I have caught glimpses of the potential of these practices, but find it nearly impossible to uphold this. Fortunately, that doesn’t mean that we can’t include small doses of mindfulness in our day-to-day experiences.
Movement experts have told us that it is better to move throughout the day in shorter intervals than to concentrate all of our movement and have a sedentary lifestyle the remainder of the time. Yes to getting into a few yoga postures after digging in the garden, some gentle movement after lunch, and in the evening before bed.
The same goes for brain stretching and growing, which we call neuroplasticity.
Have you ever heard of micro-meditation? It’s a simple way to hack happiness. One example of a micro-meditation can be set in motion when we catch ourselves present in a pleasing situation, like watching the sun reflected on the rippling water. Take that sacred pause that the sages have been encouraging us to step into for eons, and notice what it actually feels like in your body to be experiencing the moment.
Entering the state of full receptivity where there is no grasping for the next moment allows the mind time to integrate the experience and make the necessary associations to imprint happiness, including the pattern of neurotransmitters firing.
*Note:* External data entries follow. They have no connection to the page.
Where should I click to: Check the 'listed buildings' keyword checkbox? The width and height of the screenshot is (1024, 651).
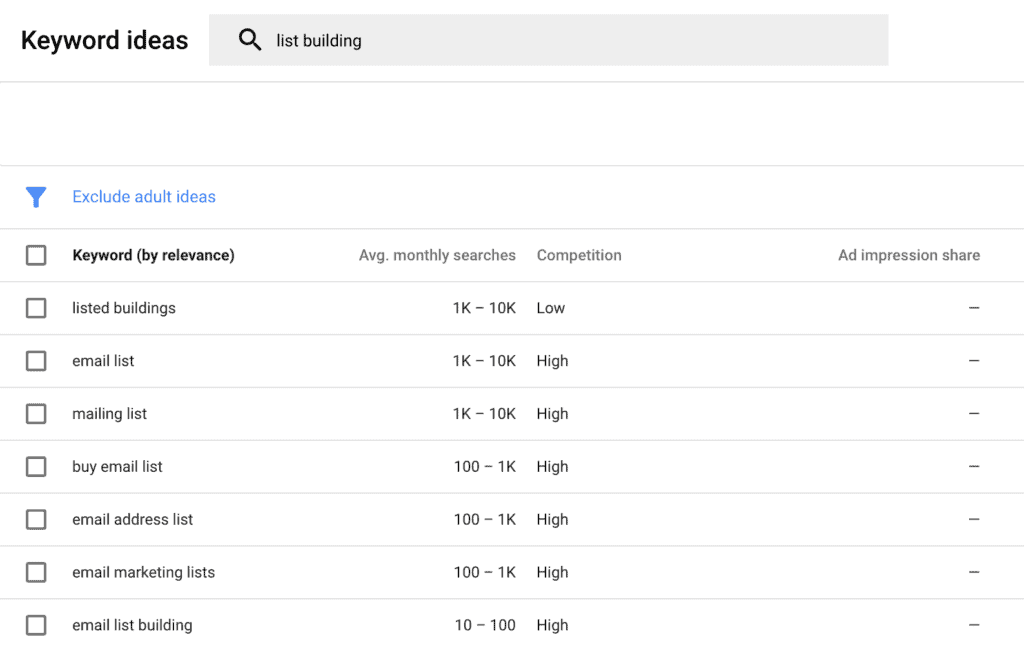point(36,308)
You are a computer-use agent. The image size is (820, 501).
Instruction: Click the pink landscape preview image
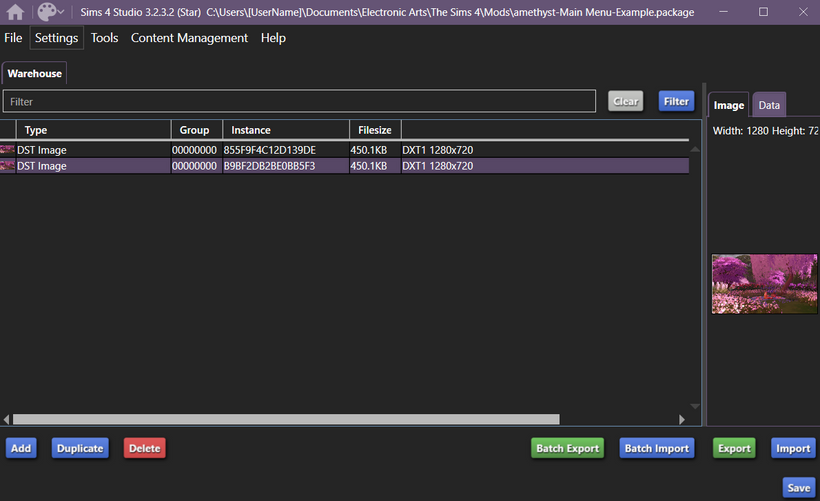[x=765, y=284]
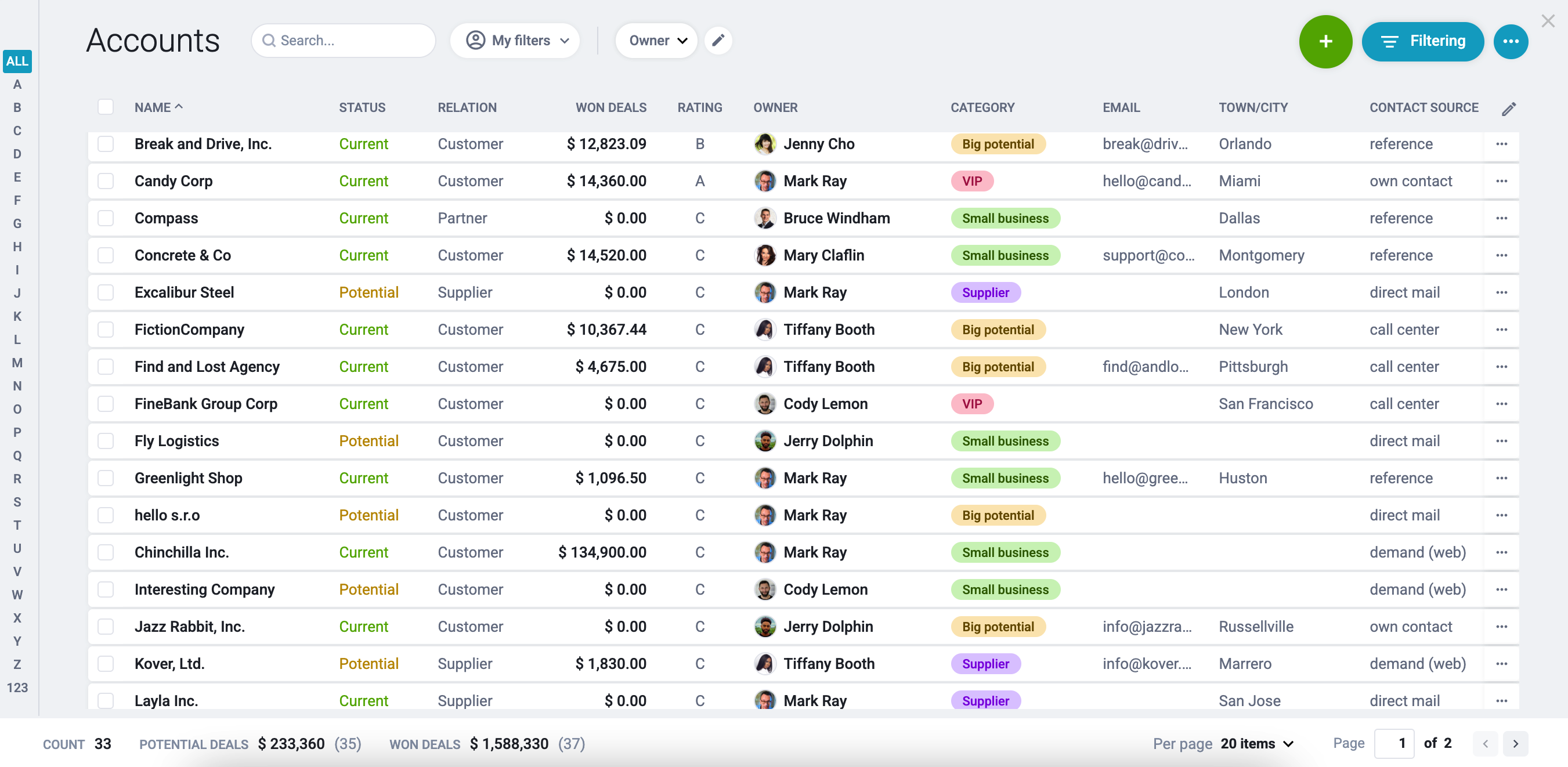Open row actions for Kover, Ltd.
Screen dimensions: 1568x767
coord(1501,664)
As we come to know the felt sense of contentment and joy, the gratitude response will naturally follow, and you will move out of stress response. All of this requires about 30 seconds, according to author Dr. Rick Hansen, then you can rest in the experience or move on.
In our commercialized world, we are rapidly fed images and concepts that stir craving and dissatisfaction in the name of creating an emptiness that is filled with more consumption. We are not given time to fully integrate the pleasing experience that we are promised if we buy that product, try that diet, take that trip, or…fill in the blank.
As we gather positive associations through micro-meditations, or moments of presence, we actually counter the negativity bias, an ancient survival mechanism of our neurobiology, and increase the likelihood of experiencing joy in a more lasting way.
One could also think of “chewing” on what you are taking in rather than swallowing it whole. Spreading the joy by breaking it down and refining it into the most subtle components. Experiencing the nuances of the flavors and the visceral response, which is exactly why Ayurveda suggests chewing each bite of food upwards of 20 times.
So take a bite out of life—but don’t forget to chew.